Last summer, when multiple wildfires burned for months in Colorado, Fischer installed an air conditioning system with filters and kept her daughters indoors — a lot. Her girls start to feel sick when the air quality is in the unhealthy for sensitive groups category, which includes children.

If her daughters are outside when the air quality gets bad, she brings them in. While it might take the promise of a popsicle for them to be OK with it, Fischer said her kids understand. Fischer explains to them that it’s for their health and safety, like wearing a bike helmet. 

“As parents, our main job is to protect our kids. And so if I have information that I think is important to their safety, then I just tell them that’s how it has to be,” Fischer said. 

Fischer suggests teaching kids about the air quality index. She recommends a book called, “Why is Coco Orange?” created by the Environmental Protection Agency for that purpose. She wants her kids to understand that “we use science to make decisions,” which is how she’s also explained wearing masks and social distancing during the COVID-19 pandemic. 

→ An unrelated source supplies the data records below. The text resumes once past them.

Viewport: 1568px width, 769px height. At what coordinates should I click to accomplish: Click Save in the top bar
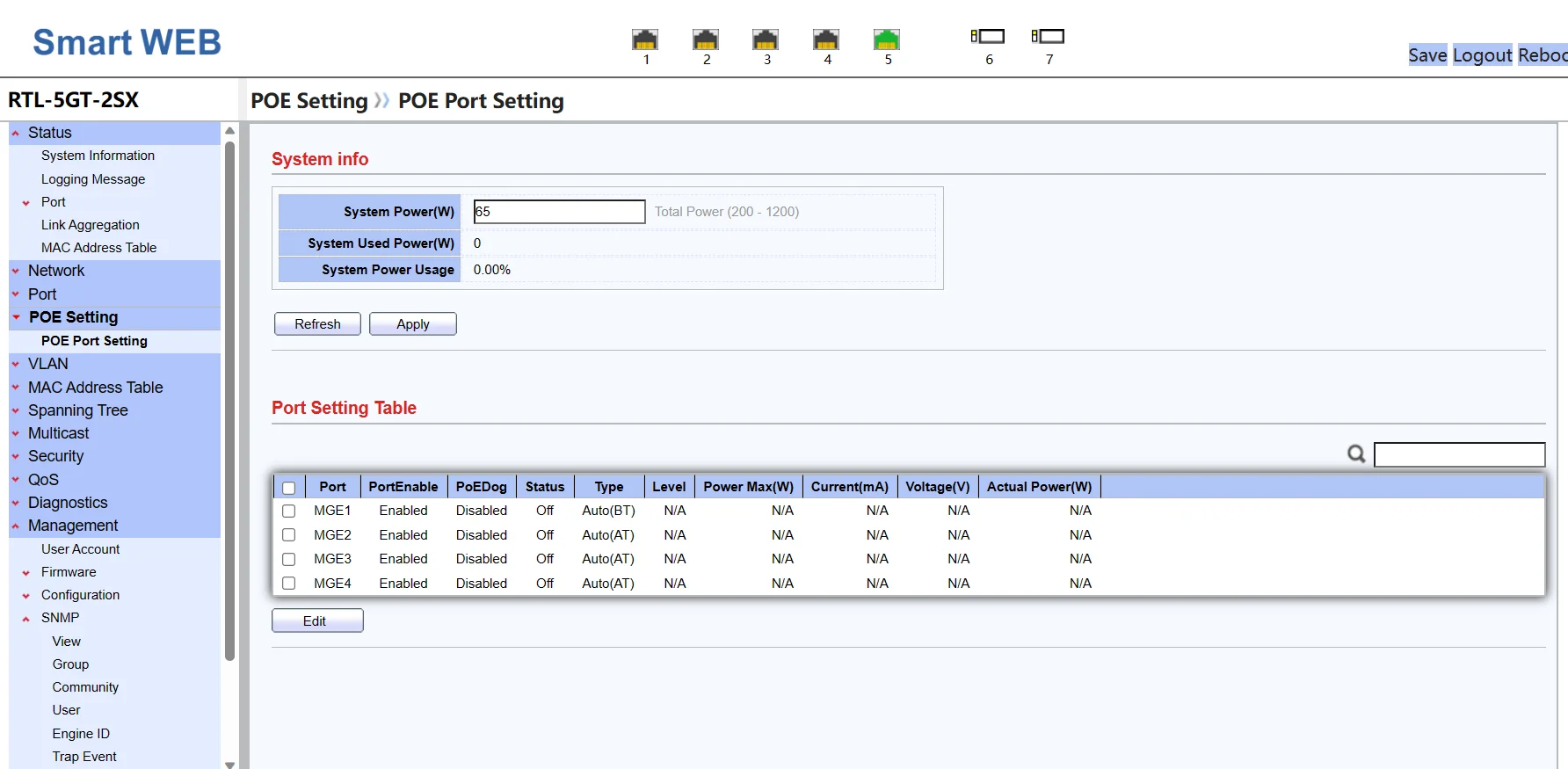point(1427,55)
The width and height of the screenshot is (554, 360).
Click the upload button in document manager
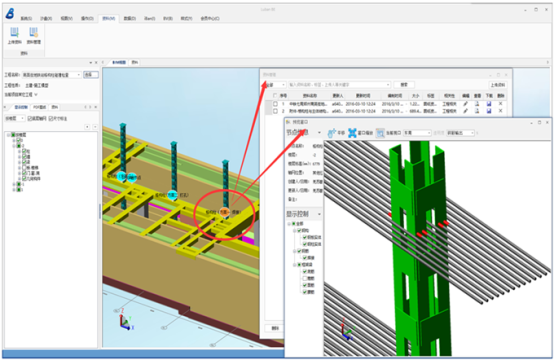pos(497,85)
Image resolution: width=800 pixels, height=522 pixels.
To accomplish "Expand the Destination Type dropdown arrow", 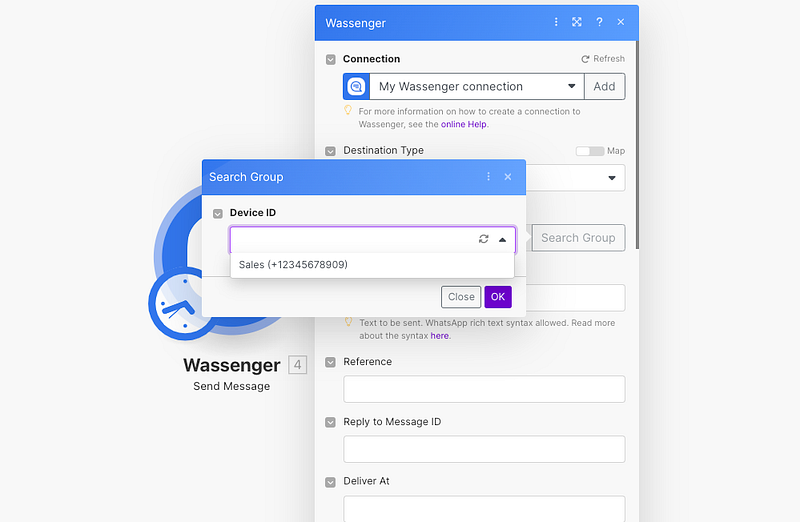I will 612,179.
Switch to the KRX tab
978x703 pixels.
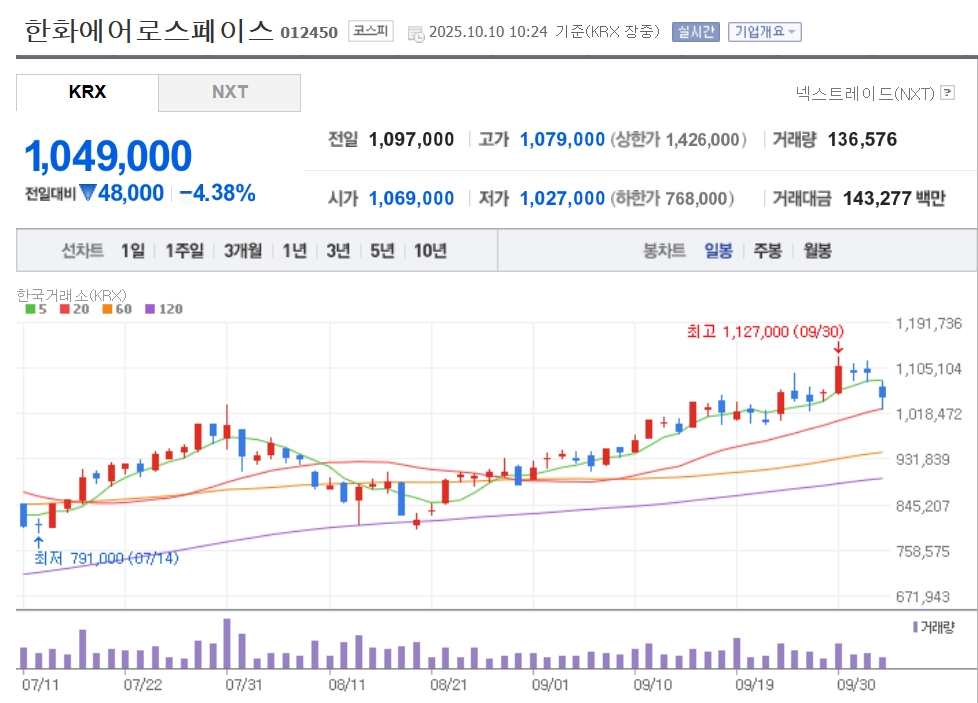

Fischer and her family were out backpacking when the Cameron Peak fire started in 2020. They had to rush miles back to their car to get away from the flames. Fischer said the fire was like watching her climate change research come to life in a “horrible” way. 

The experience was traumatic for her family, and she said that it’s been hard to convince her daughters to hike again. Fischer wants people to talk about the physical and emotional toll of climate-related trauma. 

“This kind of heat, this kind of drought, these kinds of fires don’t make the West a very livable place,” she said.